Collocation
This module includes:
1. Collocation analysis
-
As introduced in the concordance section, analyzing word sequences reveals how language is naturally used. This connects to collocations (i.e., word pairs or phrases that frequently occur together) often captured using n-grams, or contiguous sequences of n words.
-
Studying collocations via n-gram analysis helps to (1) assess native-like fluency (e.g., make a decision vs. do a decision, which one sounds more natural?) and (2) extract informative n-grams for language modeling and information retrieval.
-
To build this function, simlar to what we did for the concordance analysis, we can break down the analysis in the following steps:
- Tokenize the text
- Generate word frequency across the entire corpus
- Generate word frequency within contexts
- Calculate association strength between word pairs using statistical measures (e.g., Mutual information [MI])
▷ Tokenize
We will use an improved version of the tokenize() function that handles a more comprehensive set of punctuation marks and normalizes whitespace. In addition, we will implement a lemmatize() function using spaCy, which leverages part-of-speech information for more accurate lemmatization.
# setup (one-time)
!pip install spacy
!python -m spacy download en_core_web_sm
import spacy
nlp = spacy.load("en_core_web_sm")
def tokenize_and_lemmatize(text):
# Normalize line breaks and tabs
text = text.replace("\n", " ").replace("\t", " ").replace("\r", " ")

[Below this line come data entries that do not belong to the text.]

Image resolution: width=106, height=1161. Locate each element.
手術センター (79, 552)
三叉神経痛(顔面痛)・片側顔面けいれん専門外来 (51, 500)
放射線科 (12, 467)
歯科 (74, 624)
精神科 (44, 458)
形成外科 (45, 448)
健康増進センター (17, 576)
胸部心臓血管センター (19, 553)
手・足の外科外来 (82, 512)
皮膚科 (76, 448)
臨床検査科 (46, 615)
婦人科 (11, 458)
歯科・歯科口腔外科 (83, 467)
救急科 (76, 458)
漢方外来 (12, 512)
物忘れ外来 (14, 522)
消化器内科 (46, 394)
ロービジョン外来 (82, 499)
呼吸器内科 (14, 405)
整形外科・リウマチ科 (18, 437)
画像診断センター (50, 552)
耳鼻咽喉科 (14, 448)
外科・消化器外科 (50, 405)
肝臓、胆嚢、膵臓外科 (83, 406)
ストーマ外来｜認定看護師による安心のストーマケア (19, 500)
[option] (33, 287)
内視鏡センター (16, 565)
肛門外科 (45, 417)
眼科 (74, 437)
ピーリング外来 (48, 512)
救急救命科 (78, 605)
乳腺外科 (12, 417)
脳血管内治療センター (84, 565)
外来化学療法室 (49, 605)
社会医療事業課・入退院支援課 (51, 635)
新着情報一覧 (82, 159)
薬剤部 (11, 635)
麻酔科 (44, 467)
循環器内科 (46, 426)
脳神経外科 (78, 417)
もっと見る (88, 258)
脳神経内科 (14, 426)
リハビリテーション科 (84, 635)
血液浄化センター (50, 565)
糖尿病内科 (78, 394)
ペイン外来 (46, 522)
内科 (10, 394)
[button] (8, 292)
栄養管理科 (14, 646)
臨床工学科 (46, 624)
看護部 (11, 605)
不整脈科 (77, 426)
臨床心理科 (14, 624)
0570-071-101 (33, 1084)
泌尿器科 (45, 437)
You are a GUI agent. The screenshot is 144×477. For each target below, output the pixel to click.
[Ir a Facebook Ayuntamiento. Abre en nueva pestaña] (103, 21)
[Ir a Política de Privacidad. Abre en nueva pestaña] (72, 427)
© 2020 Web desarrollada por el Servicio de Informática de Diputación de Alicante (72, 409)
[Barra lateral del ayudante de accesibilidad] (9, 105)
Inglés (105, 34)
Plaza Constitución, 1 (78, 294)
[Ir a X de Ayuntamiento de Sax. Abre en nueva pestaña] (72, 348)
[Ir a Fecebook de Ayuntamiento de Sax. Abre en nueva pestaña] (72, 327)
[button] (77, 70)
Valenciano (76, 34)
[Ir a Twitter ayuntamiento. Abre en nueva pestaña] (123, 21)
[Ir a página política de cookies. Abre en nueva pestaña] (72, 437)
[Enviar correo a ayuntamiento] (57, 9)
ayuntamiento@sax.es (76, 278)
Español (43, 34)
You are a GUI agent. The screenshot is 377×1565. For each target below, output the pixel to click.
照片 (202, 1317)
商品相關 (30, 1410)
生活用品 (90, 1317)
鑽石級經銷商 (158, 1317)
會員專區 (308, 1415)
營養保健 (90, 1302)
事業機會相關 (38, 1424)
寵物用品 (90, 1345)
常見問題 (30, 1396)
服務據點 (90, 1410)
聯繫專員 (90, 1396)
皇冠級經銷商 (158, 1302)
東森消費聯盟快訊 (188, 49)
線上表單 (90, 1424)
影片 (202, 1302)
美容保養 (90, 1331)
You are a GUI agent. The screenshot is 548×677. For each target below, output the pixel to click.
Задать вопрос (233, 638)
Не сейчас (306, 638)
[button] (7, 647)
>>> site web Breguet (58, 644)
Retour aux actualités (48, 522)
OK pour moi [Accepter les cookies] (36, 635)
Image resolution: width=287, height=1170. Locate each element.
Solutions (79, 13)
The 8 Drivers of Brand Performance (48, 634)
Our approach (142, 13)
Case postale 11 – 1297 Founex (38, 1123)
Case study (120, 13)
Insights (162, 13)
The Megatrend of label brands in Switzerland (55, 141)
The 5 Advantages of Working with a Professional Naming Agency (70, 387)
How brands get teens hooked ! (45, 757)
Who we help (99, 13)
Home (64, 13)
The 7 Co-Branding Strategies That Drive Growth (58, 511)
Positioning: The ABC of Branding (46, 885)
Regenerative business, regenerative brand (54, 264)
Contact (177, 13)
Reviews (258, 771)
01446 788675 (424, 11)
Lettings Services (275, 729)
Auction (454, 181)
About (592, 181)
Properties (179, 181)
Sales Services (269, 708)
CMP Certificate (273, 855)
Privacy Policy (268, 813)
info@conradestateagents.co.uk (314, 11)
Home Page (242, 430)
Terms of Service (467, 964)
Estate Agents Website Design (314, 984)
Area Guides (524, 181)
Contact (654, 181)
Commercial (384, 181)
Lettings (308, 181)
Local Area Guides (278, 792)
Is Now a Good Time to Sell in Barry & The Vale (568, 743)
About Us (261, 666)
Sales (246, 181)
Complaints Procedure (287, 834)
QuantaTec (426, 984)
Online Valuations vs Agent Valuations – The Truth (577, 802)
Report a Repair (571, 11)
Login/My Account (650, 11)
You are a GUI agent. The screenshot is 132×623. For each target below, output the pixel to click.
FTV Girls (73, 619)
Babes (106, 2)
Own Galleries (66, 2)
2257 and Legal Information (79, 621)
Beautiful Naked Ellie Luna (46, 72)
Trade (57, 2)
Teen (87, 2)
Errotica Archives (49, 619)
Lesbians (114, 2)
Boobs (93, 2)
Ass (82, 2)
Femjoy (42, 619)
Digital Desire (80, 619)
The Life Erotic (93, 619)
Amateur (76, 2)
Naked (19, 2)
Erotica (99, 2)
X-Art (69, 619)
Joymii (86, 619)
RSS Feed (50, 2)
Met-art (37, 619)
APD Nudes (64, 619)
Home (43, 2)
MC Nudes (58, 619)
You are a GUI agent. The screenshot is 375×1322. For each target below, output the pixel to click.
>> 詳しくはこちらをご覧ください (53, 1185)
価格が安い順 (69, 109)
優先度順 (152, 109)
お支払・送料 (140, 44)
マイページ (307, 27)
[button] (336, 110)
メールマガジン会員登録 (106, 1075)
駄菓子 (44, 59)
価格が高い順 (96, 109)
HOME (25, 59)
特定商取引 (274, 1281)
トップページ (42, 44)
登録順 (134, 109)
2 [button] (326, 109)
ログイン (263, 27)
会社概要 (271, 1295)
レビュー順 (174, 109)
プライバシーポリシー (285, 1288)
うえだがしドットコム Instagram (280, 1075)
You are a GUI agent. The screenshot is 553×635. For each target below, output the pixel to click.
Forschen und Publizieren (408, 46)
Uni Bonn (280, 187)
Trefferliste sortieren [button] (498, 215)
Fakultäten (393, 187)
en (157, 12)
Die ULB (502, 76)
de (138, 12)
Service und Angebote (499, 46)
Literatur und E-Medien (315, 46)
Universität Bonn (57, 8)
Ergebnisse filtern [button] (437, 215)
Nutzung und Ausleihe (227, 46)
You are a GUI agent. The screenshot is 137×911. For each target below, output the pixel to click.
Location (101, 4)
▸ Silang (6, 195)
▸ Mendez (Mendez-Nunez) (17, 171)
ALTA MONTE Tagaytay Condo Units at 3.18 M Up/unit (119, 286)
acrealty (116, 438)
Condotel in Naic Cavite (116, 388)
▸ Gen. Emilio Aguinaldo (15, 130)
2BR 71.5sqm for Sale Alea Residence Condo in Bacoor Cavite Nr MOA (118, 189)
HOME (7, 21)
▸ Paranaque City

# Process the text with spaCy
doc = nlp(text.lower())
# Return lemmatized tokens (excluding whitespace tokens)
return [token.lemma_ for token in doc if not token.is_space]
text = "Cats are running! They're chasing mice."
lemmas = tokenize_and_lemmatize(text)
print("Lemmas:", lemmas) # → ['cat', 'be', 'run', '!', 'they', 'be', 'chase', 'mouse', '.']
▷ Calculate frequency
In the previous module, we built a simple frequency function that created a new dictionary and counted the occurrences of each word. In this tutorial, we’ll slightly modify that approach by defining a function that updates an existing frequency dictionary rather than creating a new one.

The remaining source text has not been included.